Tuesday, 24 Nov 2020
Temukan Kami di :
News

Peringatan Keras BANSER Terhadap Bupati HTI: Rakyat Harus Menolaknya

Anas Baidowi - 27/08/2020 11:28

Beritacenter.COM - Hizbut Tahrir Indonesia (HTI) masih melakukan aktifitasnya meski pemerintah membubarkan organisasi tersebut. Untuk diketahui diberbagai negara menolak keras gerakan Hizbut Tahrir (HT) pengusung sistem khilafah. Sejumlah negara yang menolak HT antara lain Arab Saudi, Suriah, Turki, Rusia, Jerman, Malaysia, dan Yordania.

Belakangan muncul isu mengejutkan bahwa Bupati Majene Fahmi Massiara adalah anggota HTI. Bahkan kabarnya, bupati petahana itu bersama istrinya jadi dewan penyantuh HTI.

Ketua Umum GP Ansor, Yaqut Cholil Qoumas merespon isu bupati dari dikalangan HTI itu. Ia menegaskan bahwa HTI sudah dilarang di Indonesia sehingga tidak boleh lagi menyebarkan soal khilafah.

"Kalau terbukti dia (Fahmi Massiara) bergabung dengan HTI, rakyat Majene harus menolaknya dengan tidak memilih dia kembali," Tegas Gus Yaqut, Kamis (27/8).

"Kalau perlu, jika terbukti, KPUD tidak usah meloloskan pencalonannya," lanjutnya.

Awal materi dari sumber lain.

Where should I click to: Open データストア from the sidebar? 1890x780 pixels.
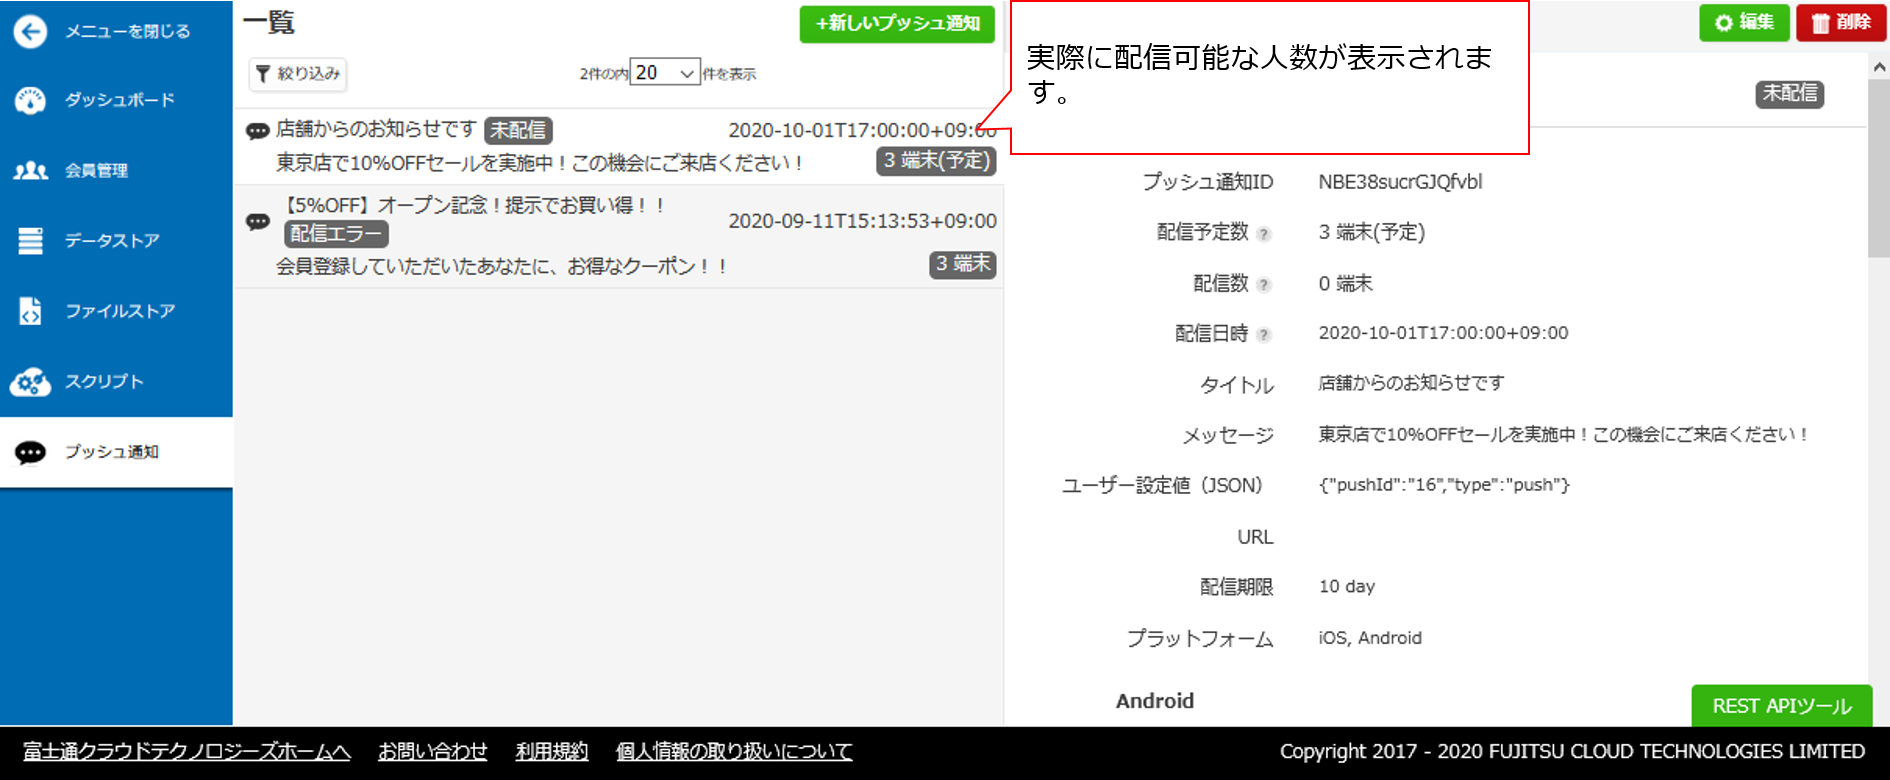pyautogui.click(x=112, y=241)
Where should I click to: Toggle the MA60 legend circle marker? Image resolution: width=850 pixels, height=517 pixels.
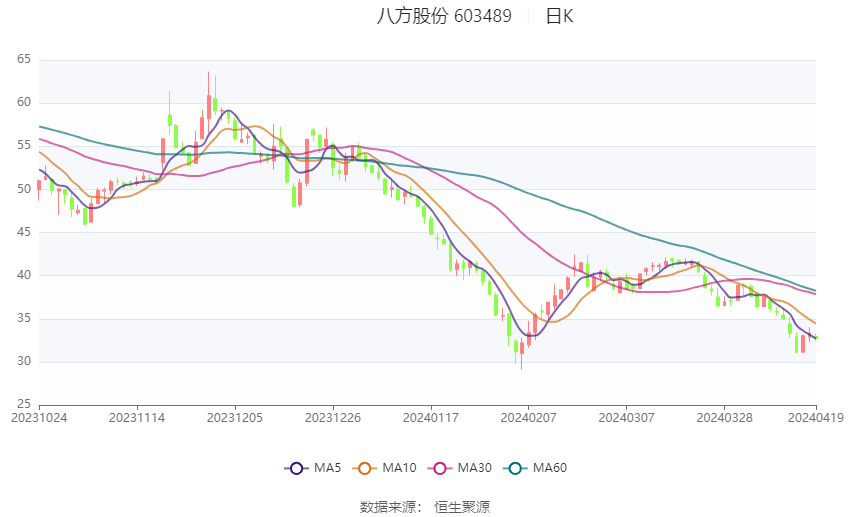516,468

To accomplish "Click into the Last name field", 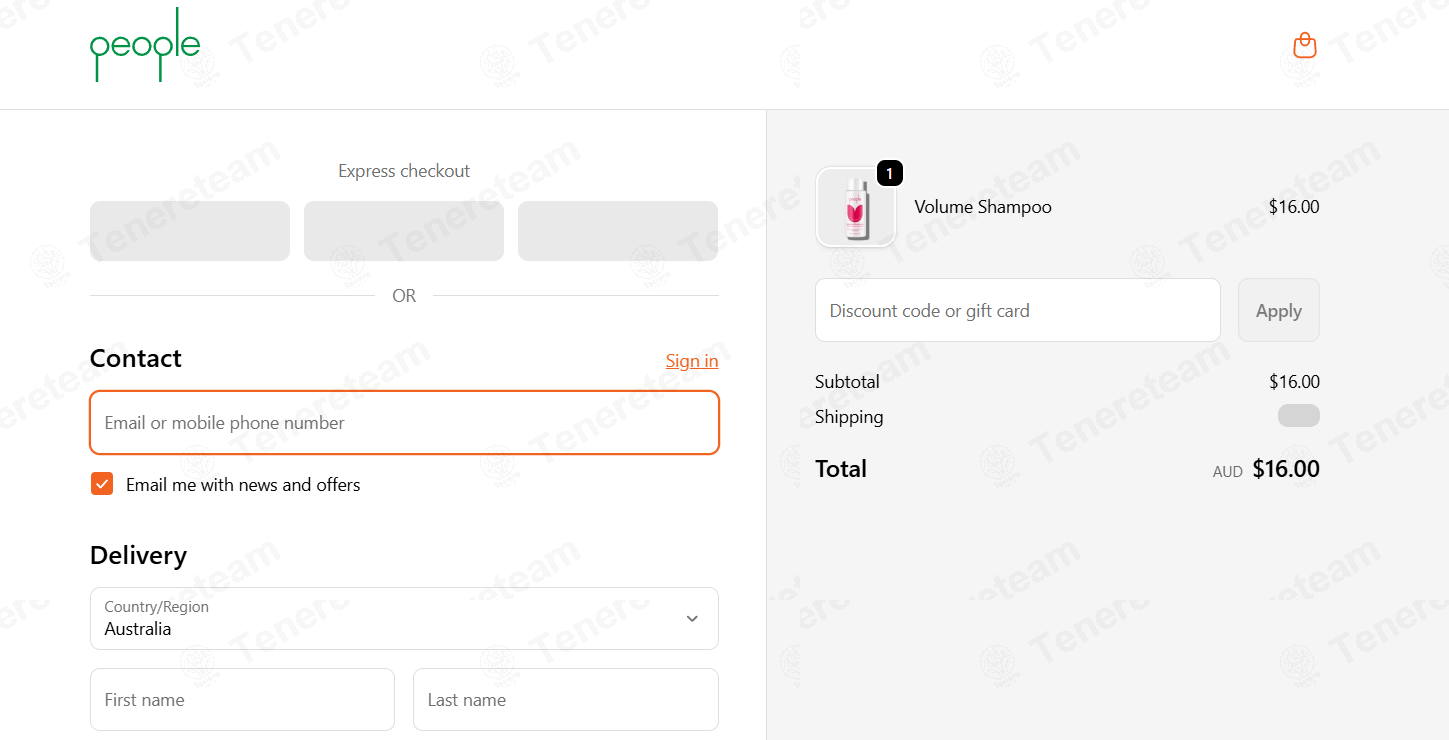I will (566, 699).
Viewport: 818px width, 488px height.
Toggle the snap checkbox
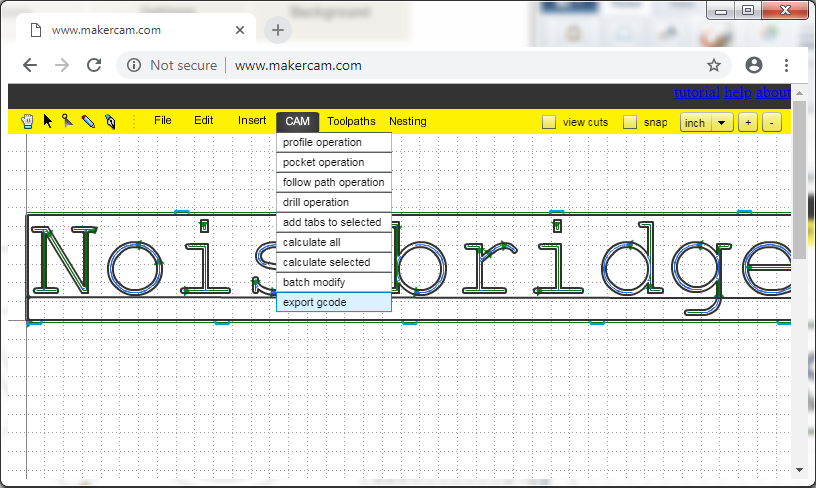pyautogui.click(x=630, y=122)
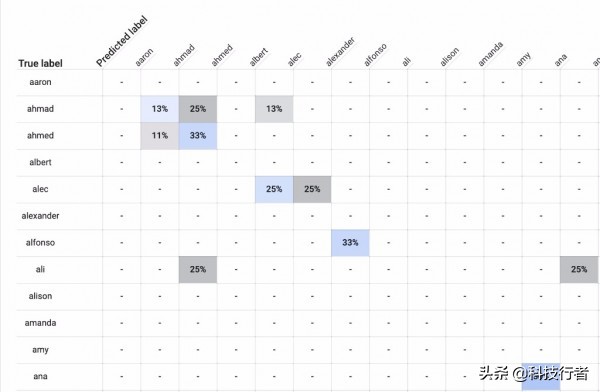Viewport: 600px width, 392px height.
Task: Select the 33% cell in the alfonso row
Action: [x=350, y=243]
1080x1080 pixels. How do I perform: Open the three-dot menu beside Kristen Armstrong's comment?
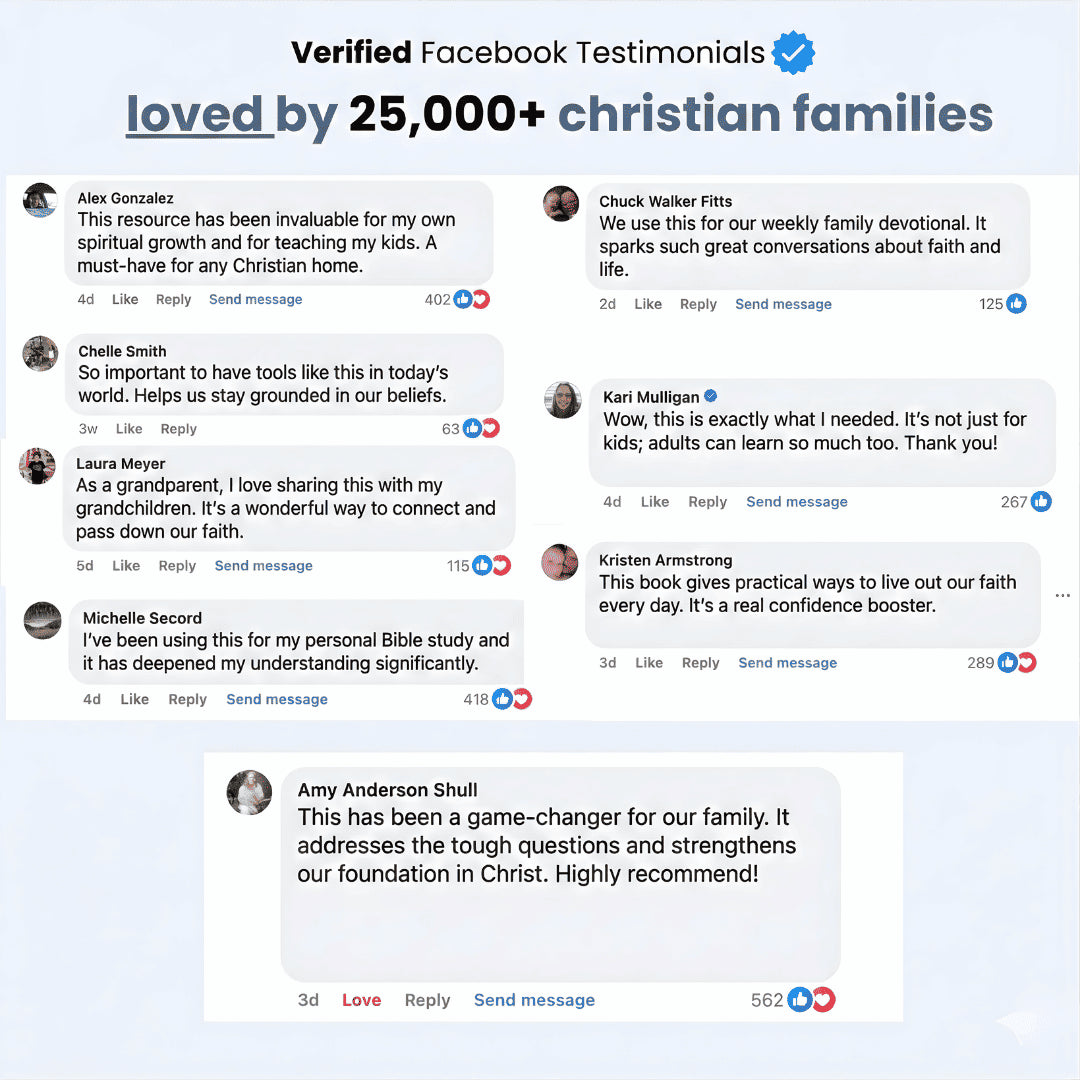click(1062, 596)
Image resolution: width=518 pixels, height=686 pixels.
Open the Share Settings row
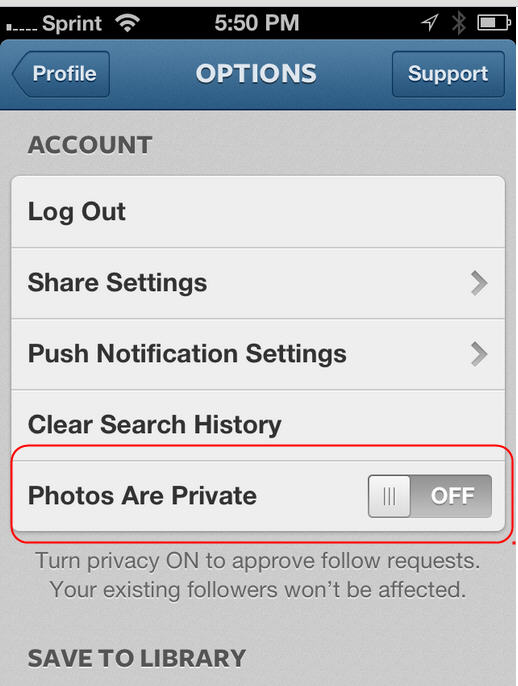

Sebelumnya, Katib Aam PBNU KH Yahya Cholil Staquf mengaku bakal melakukan kroscek atau tabayyun mengenai masalah Bupati Majene Fahmi Massiara sebagai anggota HTI. "Nanti saya akan tanyakan terlebih dahulu ya, ke teman-teman di Majane," kata mantan anggota Dewan Pertimbangan Presiden (Wantimpres) ini.

Di Indonesia, banyak dari kalangan nasionalis, para tokoh Islam, tokoh agama, tokoh masyarakat, tokoh pemuda menganggap para anggota dan simpatisan HTI sangat minim pengetahuannya dalam sejarah bangsa ini. Di mana banyak sudah pengorbanan nyawa dan darah para kiai, santri, para tokoh nasionalis bahkan generasi sebelumnya ada yang gugur dalam usia muda, demi keutuhan bangsa dan negara ini dalam ideologi Pancasila.

Pemerintah Indonesia pun menilai HTI telah melanggar larangan sebagaimana yang tercantum dalam Pasal 59 ayat (4) Undang-Undang RI. Selain kerap memicu konflik di masyarakat, juga karena benturan dalam hal yang sangat prinsip dalam berbangsa dan bernegara.